Chair No. 11 “The Reut” is named after him, the least the resort could do since he essentially installed the entire lift himself.
“He is the heart of Kirkwood,” Weber said of Reuter, a World War II veteran and a neighbor of Weber’s. “He was a trapper, a hunter … that guy is a mountain’s man mountain man.”
For the most part, Weber’s childish days are behind him, but prolonged adolescence isn’t completely lost on the 57-year-old. He skied 154 days out of a possible 154 days last season – one of the driest in two decades. And he only missed three possible days of skiing the previous season.
But as good as the skiing is at Kirkwood, these days a ski resort can’t survive on just skiing. With the help of new investors in the mid-1990s, the modern version of the resort began to take shape when plans were conceptualized for a village complete with restaurant, condos and shops.
The early stages of its village have already taken shape. But in another 35 years, it’s likely Kirkwood will have followed through with its original master plans, which entails developing all the remaining private property in the valley.
The valley, though, is basically already built out. Other than replacing existing structures, there’s not much private property left to develop.
So when Kirkwood celebrates its 70th anniversary during the 2042-43 season, the elements that define the place – the weather, the terrain, the “Rare Earth” as the resort’s marketing department has called itself – those will still be there.
“You look at the population of California,” said Tim Cohee, former general manager and president of Kirkwood Mountain Resort recently told the San Francisco Chronicle. “Name all the places that in 2020 will remain pretty much the way they are.
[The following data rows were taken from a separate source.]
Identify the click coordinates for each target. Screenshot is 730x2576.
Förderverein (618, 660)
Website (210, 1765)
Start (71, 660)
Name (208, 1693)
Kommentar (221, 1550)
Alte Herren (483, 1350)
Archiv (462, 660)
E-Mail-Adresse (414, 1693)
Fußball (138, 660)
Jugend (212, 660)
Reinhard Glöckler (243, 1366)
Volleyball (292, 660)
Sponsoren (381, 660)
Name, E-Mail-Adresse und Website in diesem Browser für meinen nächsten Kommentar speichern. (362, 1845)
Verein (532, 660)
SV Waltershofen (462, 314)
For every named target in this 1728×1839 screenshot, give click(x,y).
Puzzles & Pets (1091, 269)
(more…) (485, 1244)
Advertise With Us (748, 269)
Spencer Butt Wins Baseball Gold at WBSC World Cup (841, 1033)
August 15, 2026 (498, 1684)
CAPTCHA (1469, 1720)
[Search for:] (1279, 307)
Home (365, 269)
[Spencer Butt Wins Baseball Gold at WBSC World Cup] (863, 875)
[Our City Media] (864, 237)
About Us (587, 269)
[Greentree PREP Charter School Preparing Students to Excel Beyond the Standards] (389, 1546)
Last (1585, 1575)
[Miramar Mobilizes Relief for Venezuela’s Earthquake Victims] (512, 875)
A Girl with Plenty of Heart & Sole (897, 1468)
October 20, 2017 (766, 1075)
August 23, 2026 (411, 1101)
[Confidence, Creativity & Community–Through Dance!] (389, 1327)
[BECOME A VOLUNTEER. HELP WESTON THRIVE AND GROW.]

This will be a special place and get more so with time.”
1960s – Bud Klein and a group of Stockton businessmen create Kirkwood Meadows, Inc., and the group creates plans for a ski area.
1968 – Two master plans are approved by the U.S. Forest Service.
1971 – U.S. Forest Service issues KMI a permit to build a resort on public land, and California State Highway 88 becomes an all-weather road.
1972 – With Bud Klein as the largest shareholder, Kirkwood opens for business with four chairlifts.
1973 – Chairs 5 and 6, Solitude and Cornice, open up the front side of Thimble Peak.
1984 – Chair 10, Wagon Wheel, opens and takes people to the top of “The Wall,” servicing 700 acres of expert terrain.
1986 – Chair 11, The Reut, opens up several hundred more acres of advanced and expert terrain.
1995 – The Telluride Group purchases a significant interest in the resort, but Klein remains a major investor.
1997 – The first phase of Kirkwood Mountain Village is completed, including The Lodge at Kirkwood, a sporting goods store and 19 condo units.
2000 – Chair 6, Cornice, is upgraded to a high-speed quad, the resort’s first – and only – express lift.
2006 – Farewell party for Timber Creek Day Lodge, which was built in 1976.
Nov. 25, 2007 – Kirkwood opens for its 35th season of operation.